Which lines of the records contain "agent"? Collect every one of them.

*** Block opens ***

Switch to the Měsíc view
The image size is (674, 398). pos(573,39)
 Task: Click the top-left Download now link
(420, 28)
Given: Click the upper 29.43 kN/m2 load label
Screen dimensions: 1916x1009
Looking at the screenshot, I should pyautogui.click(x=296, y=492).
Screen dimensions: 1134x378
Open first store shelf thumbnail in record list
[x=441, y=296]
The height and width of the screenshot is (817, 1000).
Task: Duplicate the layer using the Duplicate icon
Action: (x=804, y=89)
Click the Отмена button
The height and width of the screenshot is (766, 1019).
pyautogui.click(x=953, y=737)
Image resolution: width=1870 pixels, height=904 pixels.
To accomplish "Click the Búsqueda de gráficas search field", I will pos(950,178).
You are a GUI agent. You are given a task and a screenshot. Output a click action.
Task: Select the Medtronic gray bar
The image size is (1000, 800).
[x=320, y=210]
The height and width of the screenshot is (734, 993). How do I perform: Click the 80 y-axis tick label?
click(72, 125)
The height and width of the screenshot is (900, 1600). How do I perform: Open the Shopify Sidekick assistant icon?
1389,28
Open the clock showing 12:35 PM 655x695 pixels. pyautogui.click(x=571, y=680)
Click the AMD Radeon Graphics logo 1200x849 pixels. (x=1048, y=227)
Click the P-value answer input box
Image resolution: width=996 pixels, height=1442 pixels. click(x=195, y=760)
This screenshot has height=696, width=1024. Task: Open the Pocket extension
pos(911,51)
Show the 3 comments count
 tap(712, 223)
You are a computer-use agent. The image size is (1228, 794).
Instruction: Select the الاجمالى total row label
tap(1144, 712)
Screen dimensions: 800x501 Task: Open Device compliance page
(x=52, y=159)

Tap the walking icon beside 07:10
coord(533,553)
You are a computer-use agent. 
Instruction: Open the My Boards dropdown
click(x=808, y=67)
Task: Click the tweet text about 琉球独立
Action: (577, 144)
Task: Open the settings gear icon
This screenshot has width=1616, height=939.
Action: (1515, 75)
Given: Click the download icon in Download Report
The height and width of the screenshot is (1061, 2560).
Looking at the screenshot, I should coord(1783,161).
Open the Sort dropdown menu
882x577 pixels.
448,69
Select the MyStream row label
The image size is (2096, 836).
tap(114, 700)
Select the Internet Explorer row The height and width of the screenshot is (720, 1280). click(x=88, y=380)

*** Block closes ***

* Answer below
You are a GUI agent. You are given a task and a screenshot. Output a click action.
You are a computer-use agent. The image size is (1228, 794).
You are a computer-use agent. 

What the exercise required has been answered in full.